Are our prayers really being heard?  Because if I’m really human, which I am, and if God’s really inhuman, which He is, is our “connect” really possible?  Is His hearing really plausible?  No, It’s really not.  So my only fair, or quasi logical, conclusion then, is that prayer isn’t possible without some mediary source.  Or force, rather (see Luke 2:5). Prayer isn’t normal or natural.  It leans more toward ridiculously abnormal and unnatural, in fact.  But I guess if God were really my God, wouldn’t I want Him that way!?

Believing the Lord as sovereign assumes believing the Lord has a plan.  So that, whether you pray for him, or I invest in her, God’s will will prevail.  His story will unfold.  Essentially, your prayers don’t determine outcomes.  Does that mean they don’t matter?  No.  But does that mean peripheral theologies of why you should, or shouldn’t pray have gotten off line.  Yes.  Too often, I think, we lose sight of our ‘role’ in praying.  Our role in God’s eternal story.  What we’re offered in prayer and optioned through Jesus Christ, is the capacity to ask unnatural things for the sake of supernatural intervention.  Impossible dreams of man, by way of possible faith in God.  When you ask something outlandish and see it come about, who gets the credit?  Who, but God, finds you amazed?

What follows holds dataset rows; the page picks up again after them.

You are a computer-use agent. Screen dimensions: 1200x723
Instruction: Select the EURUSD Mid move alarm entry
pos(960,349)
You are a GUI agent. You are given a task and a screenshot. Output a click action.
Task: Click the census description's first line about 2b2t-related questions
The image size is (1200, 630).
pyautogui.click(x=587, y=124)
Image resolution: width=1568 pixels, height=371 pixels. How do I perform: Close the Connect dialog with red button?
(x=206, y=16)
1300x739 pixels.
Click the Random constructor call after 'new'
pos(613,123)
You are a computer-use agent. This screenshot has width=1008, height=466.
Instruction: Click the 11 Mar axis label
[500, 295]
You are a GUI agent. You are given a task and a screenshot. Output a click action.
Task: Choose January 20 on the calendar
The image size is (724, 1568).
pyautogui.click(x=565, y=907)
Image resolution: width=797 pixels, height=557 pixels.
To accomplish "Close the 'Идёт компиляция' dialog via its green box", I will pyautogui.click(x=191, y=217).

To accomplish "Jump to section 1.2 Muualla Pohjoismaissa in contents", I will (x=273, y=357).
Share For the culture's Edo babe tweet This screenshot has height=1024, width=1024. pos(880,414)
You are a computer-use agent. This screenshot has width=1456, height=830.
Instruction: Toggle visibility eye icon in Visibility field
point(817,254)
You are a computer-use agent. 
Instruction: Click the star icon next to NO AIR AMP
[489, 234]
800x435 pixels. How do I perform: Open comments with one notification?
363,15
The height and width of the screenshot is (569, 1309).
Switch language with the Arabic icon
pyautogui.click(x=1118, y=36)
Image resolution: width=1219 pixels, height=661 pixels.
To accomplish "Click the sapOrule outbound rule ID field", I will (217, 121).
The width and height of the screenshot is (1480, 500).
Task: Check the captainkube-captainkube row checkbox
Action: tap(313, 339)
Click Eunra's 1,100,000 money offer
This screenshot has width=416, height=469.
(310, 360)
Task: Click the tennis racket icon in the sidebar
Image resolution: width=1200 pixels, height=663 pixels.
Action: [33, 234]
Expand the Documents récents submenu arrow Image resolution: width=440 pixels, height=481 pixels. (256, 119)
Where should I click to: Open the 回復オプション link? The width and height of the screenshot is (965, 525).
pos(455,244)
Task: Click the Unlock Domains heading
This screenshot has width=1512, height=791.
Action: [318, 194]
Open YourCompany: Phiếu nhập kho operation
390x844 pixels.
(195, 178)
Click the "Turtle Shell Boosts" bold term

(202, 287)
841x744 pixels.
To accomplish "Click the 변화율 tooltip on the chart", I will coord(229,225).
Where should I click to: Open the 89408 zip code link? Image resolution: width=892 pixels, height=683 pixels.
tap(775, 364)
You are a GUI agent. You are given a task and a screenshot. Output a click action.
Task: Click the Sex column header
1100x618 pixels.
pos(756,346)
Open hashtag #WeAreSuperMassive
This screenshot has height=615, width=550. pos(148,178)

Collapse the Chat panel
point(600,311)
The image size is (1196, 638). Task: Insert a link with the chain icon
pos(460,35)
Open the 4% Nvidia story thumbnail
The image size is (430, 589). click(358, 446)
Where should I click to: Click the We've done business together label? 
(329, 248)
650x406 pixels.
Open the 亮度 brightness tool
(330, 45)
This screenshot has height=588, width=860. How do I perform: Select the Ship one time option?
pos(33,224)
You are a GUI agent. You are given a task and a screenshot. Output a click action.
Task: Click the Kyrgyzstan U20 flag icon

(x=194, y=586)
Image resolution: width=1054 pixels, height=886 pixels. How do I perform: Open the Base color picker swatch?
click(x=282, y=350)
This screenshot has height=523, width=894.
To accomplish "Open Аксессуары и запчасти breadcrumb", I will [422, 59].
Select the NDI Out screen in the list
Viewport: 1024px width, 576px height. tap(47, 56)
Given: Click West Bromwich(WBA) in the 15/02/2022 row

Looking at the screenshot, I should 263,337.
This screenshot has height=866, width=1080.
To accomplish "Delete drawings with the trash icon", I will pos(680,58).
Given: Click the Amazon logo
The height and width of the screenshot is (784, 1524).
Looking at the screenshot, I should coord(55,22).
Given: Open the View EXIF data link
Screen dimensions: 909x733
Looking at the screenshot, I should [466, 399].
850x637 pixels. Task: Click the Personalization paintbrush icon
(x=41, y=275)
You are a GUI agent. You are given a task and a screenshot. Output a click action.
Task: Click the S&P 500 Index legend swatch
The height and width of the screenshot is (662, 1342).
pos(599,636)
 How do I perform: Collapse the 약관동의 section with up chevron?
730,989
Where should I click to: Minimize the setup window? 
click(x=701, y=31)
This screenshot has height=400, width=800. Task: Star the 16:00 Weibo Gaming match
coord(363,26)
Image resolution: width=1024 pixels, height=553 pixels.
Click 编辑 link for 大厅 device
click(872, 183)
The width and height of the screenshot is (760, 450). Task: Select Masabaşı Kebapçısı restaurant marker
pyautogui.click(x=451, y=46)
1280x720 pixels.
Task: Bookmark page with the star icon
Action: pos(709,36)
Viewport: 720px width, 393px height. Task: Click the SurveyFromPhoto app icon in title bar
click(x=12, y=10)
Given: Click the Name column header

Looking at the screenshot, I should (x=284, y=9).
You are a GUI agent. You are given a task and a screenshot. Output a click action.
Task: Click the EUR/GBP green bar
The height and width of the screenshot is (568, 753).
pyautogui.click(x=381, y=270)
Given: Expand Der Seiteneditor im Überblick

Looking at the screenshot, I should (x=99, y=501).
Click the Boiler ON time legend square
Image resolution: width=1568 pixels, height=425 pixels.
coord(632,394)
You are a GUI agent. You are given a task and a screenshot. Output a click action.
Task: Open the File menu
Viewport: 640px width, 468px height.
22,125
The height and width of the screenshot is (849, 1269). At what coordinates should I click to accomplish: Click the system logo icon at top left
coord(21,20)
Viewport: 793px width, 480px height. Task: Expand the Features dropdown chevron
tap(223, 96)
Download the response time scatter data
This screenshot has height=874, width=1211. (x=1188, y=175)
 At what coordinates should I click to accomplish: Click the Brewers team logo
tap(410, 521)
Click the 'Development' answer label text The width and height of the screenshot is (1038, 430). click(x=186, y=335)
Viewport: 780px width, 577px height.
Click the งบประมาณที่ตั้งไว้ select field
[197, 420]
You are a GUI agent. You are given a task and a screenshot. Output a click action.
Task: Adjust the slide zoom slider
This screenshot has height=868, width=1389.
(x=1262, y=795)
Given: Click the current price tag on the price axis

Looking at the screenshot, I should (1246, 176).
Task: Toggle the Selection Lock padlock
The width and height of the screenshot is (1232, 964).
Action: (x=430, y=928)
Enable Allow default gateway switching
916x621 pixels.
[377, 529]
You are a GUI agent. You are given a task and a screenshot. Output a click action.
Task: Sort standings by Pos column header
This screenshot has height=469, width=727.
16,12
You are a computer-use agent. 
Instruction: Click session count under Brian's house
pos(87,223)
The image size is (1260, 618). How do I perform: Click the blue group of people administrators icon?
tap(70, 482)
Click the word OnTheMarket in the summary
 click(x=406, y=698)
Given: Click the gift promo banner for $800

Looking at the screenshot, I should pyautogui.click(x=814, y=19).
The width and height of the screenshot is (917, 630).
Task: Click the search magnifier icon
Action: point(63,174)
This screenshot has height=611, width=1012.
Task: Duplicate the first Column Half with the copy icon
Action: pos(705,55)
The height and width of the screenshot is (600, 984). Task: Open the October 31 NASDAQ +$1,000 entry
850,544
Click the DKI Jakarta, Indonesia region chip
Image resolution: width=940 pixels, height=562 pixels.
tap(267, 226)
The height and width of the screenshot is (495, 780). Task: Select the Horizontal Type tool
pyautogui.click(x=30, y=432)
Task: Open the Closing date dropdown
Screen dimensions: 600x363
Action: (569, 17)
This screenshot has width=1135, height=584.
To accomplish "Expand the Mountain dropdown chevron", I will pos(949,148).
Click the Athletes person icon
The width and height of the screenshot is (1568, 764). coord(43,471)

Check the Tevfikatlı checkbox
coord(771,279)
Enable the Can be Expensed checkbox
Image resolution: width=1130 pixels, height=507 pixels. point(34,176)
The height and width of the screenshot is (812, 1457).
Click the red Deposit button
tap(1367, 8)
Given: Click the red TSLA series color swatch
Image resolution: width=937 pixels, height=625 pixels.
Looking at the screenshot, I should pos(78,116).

So I guess the question I’m left asking is, if we really believed our lives script scenes of eternity, and really believed God as jealous for our voices, why the heck wouldn’t we get-in on it!?  Why the heck would I prioritize asking your opinion, over His?

“Ask and it will be given to you.”—Jesus

Friday, March 14, 2008 8:33:16 AM (Pacific Daylight Time, UTC-07:00)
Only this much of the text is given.